# MATERIAL TO PROCESS start
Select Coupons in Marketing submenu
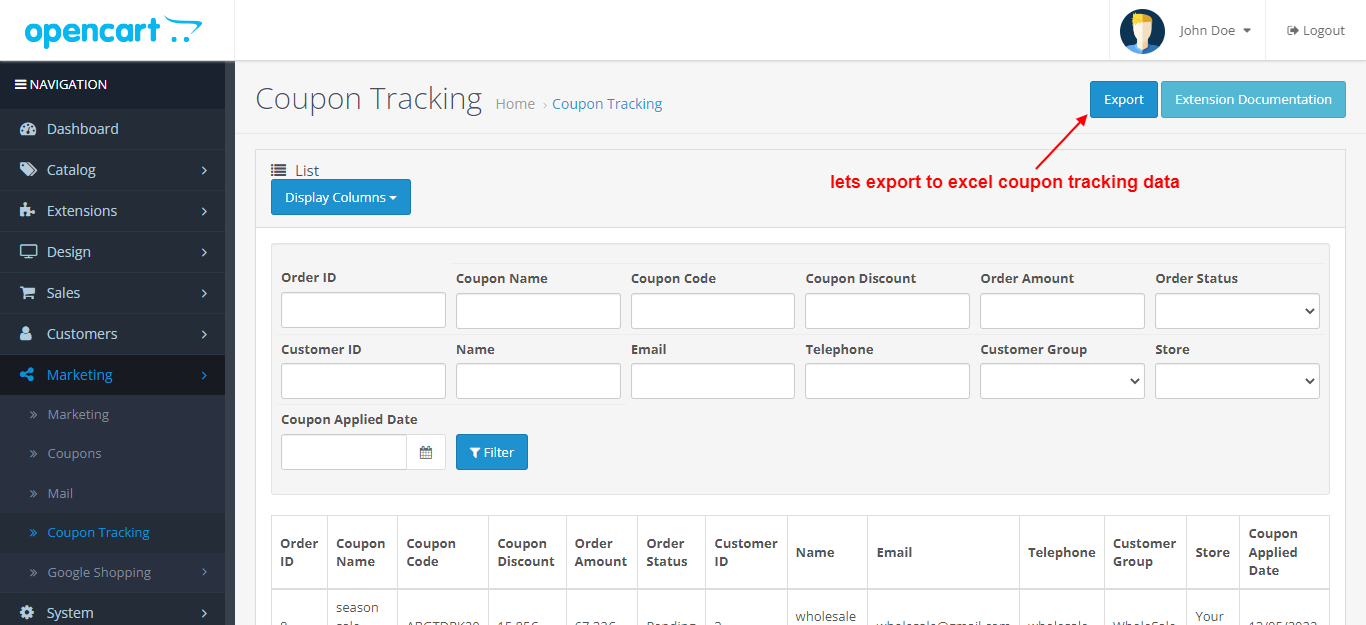 74,454
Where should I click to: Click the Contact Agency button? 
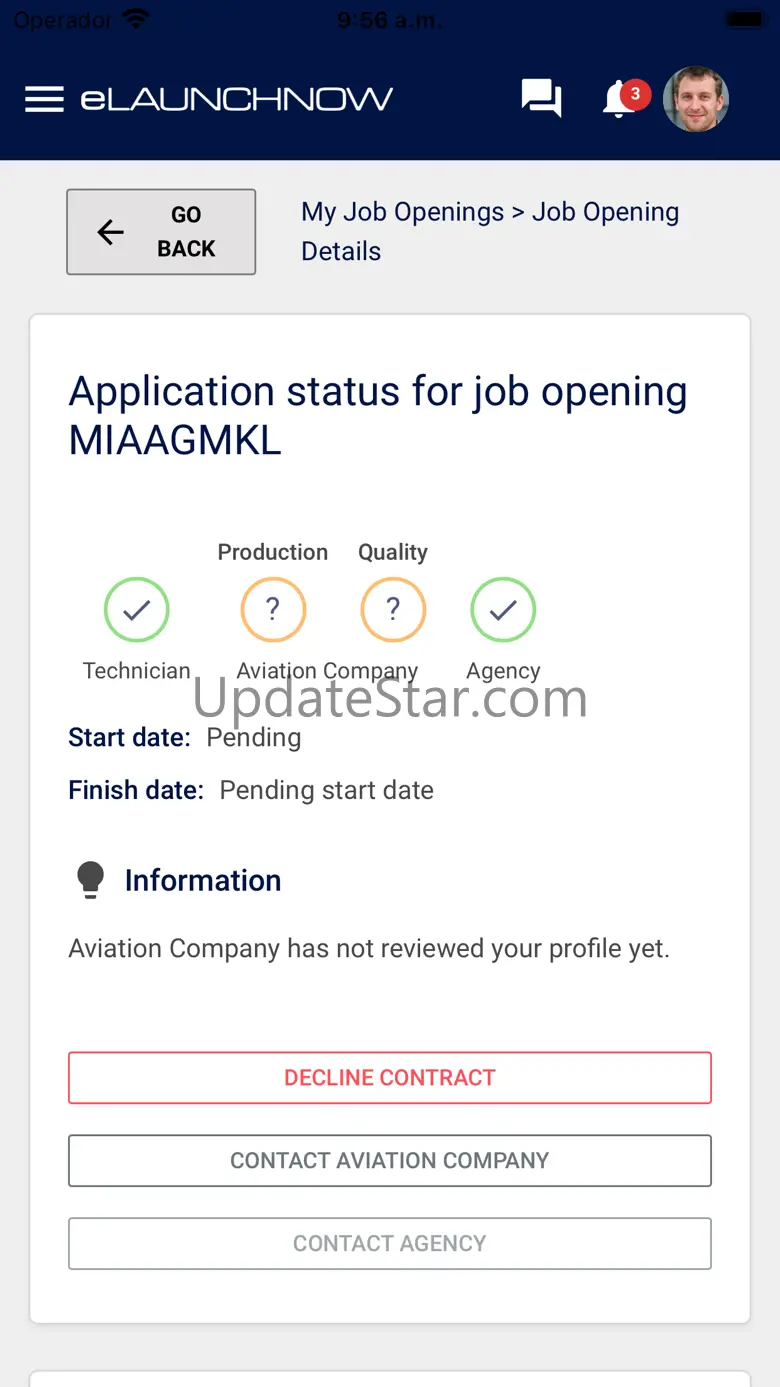pos(390,1243)
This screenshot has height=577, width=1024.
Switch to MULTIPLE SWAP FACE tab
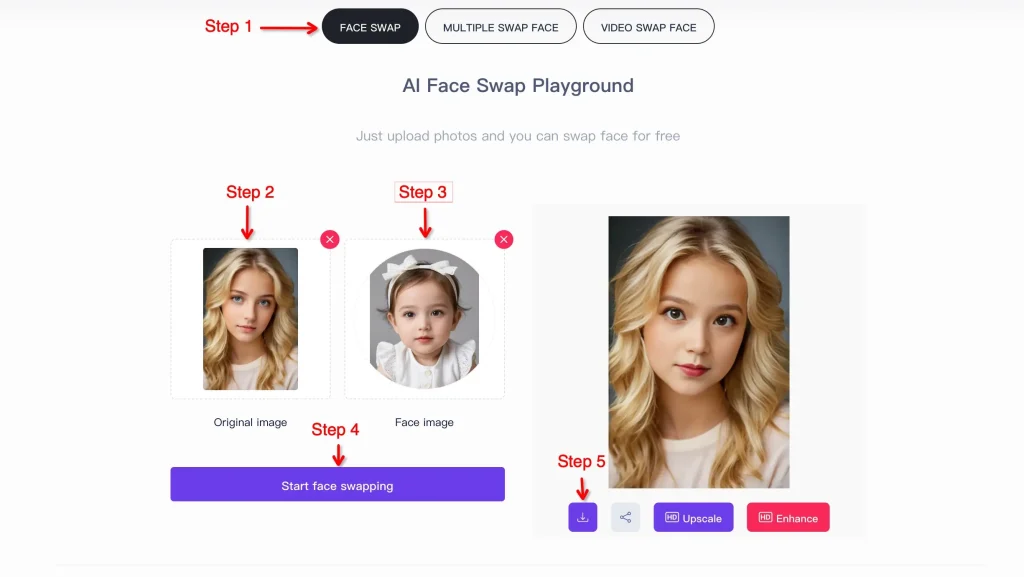pos(500,27)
# MATERIAL TO PROCESS end
Reproduce every line of the data above word for word, leaving the pictures out.

◆ **FULL SOLUTION**:
Select Coupons in Marketing submenu
 74,454
Where should I click to: Click the Contact Agency button? 
pos(390,1243)
This screenshot has height=577, width=1024.
Switch to MULTIPLE SWAP FACE tab
pos(500,27)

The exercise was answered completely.